◆ **Task directions**
Could you reproduce every record below exactly as it stands?

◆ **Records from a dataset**
● ● ● ● ● ● ●
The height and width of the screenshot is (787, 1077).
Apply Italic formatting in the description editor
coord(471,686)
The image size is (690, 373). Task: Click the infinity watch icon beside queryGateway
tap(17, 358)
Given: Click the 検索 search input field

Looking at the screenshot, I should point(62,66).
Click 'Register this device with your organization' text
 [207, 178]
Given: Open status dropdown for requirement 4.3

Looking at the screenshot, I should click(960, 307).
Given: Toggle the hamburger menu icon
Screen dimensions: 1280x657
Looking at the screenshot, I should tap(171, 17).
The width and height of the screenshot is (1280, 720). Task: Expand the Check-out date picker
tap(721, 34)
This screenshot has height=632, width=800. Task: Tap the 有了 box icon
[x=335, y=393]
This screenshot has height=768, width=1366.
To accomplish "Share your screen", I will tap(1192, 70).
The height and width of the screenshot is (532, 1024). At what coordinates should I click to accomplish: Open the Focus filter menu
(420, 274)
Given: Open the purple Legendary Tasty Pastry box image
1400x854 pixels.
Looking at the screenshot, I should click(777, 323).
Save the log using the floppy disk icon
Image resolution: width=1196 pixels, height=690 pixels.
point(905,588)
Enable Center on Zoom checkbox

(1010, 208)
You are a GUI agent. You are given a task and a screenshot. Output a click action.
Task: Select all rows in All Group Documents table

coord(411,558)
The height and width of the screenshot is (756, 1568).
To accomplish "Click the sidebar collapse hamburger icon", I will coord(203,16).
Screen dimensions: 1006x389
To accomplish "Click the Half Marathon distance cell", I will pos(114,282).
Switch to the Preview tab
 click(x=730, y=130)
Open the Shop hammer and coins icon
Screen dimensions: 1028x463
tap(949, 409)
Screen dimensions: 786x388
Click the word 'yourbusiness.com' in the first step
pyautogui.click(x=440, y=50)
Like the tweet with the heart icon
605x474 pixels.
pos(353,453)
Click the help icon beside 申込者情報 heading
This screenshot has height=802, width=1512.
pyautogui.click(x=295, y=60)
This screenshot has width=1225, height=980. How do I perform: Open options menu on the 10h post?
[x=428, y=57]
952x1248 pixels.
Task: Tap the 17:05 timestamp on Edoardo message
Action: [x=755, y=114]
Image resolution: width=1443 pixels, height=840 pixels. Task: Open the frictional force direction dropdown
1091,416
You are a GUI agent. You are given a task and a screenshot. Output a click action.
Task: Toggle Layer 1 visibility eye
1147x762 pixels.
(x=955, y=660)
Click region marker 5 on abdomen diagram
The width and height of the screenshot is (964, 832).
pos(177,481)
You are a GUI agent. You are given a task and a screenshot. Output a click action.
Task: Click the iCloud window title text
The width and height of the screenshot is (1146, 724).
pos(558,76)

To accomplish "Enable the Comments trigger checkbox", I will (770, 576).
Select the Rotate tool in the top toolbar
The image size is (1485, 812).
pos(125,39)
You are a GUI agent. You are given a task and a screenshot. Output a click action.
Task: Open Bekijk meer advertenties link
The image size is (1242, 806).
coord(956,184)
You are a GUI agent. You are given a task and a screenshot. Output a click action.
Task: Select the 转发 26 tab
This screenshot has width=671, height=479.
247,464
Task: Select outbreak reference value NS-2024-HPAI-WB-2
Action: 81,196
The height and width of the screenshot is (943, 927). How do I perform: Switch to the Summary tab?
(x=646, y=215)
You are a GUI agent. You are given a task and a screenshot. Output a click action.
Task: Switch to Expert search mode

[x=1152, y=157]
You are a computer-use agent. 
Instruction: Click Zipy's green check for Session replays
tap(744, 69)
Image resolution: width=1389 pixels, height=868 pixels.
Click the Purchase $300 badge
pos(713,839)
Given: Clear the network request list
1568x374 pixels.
● ● ● ● ● ● ●
◆ **Exercise output**
The height and width of the screenshot is (787, 1077).
Apply Italic formatting in the description editor
coord(471,686)
The image size is (690, 373). Task: Click the infinity watch icon beside queryGateway
tap(17, 358)
Given: Click the 検索 search input field

Looking at the screenshot, I should point(62,66).
Click 'Register this device with your organization' text
 [207, 178]
Given: Open status dropdown for requirement 4.3

Looking at the screenshot, I should click(960, 307).
Given: Toggle the hamburger menu icon
Screen dimensions: 1280x657
Looking at the screenshot, I should tap(171, 17).
The width and height of the screenshot is (1280, 720). Task: Expand the Check-out date picker
tap(721, 34)
This screenshot has height=632, width=800. Task: Tap the 有了 box icon
[x=335, y=393]
This screenshot has height=768, width=1366.
To accomplish "Share your screen", I will tap(1192, 70).
The height and width of the screenshot is (532, 1024). At what coordinates should I click to accomplish: Open the Focus filter menu
(420, 274)
Given: Open the purple Legendary Tasty Pastry box image
1400x854 pixels.
Looking at the screenshot, I should click(777, 323).
Save the log using the floppy disk icon
Image resolution: width=1196 pixels, height=690 pixels.
point(905,588)
Enable Center on Zoom checkbox

(1010, 208)
You are a GUI agent. You are given a task and a screenshot. Output a click action.
Task: Select all rows in All Group Documents table

coord(411,558)
The height and width of the screenshot is (756, 1568).
To accomplish "Click the sidebar collapse hamburger icon", I will coord(203,16).
Screen dimensions: 1006x389
To accomplish "Click the Half Marathon distance cell", I will pos(114,282).
Switch to the Preview tab
 click(x=730, y=130)
Open the Shop hammer and coins icon
Screen dimensions: 1028x463
tap(949, 409)
Screen dimensions: 786x388
Click the word 'yourbusiness.com' in the first step
pyautogui.click(x=440, y=50)
Like the tweet with the heart icon
605x474 pixels.
pos(353,453)
Click the help icon beside 申込者情報 heading
This screenshot has height=802, width=1512.
pyautogui.click(x=295, y=60)
This screenshot has width=1225, height=980. How do I perform: Open options menu on the 10h post?
[x=428, y=57]
952x1248 pixels.
Task: Tap the 17:05 timestamp on Edoardo message
Action: [x=755, y=114]
Image resolution: width=1443 pixels, height=840 pixels. Task: Open the frictional force direction dropdown
1091,416
You are a GUI agent. You are given a task and a screenshot. Output a click action.
Task: Toggle Layer 1 visibility eye
1147x762 pixels.
(x=955, y=660)
Click region marker 5 on abdomen diagram
The width and height of the screenshot is (964, 832).
pos(177,481)
You are a GUI agent. You are given a task and a screenshot. Output a click action.
Task: Click the iCloud window title text
The width and height of the screenshot is (1146, 724).
pos(558,76)

To accomplish "Enable the Comments trigger checkbox", I will (770, 576).
Select the Rotate tool in the top toolbar
The image size is (1485, 812).
pos(125,39)
You are a GUI agent. You are given a task and a screenshot. Output a click action.
Task: Open Bekijk meer advertenties link
The image size is (1242, 806).
coord(956,184)
You are a GUI agent. You are given a task and a screenshot. Output a click action.
Task: Select the 转发 26 tab
This screenshot has width=671, height=479.
247,464
Task: Select outbreak reference value NS-2024-HPAI-WB-2
Action: 81,196
The height and width of the screenshot is (943, 927). How do I perform: Switch to the Summary tab?
(x=646, y=215)
You are a GUI agent. You are given a task and a screenshot. Output a click action.
Task: Switch to Expert search mode

[x=1152, y=157]
You are a computer-use agent. 
Instruction: Click Zipy's green check for Session replays
tap(744, 69)
Image resolution: width=1389 pixels, height=868 pixels.
Click the Purchase $300 badge
pos(713,839)
Given: Clear the network request list
1568x374 pixels.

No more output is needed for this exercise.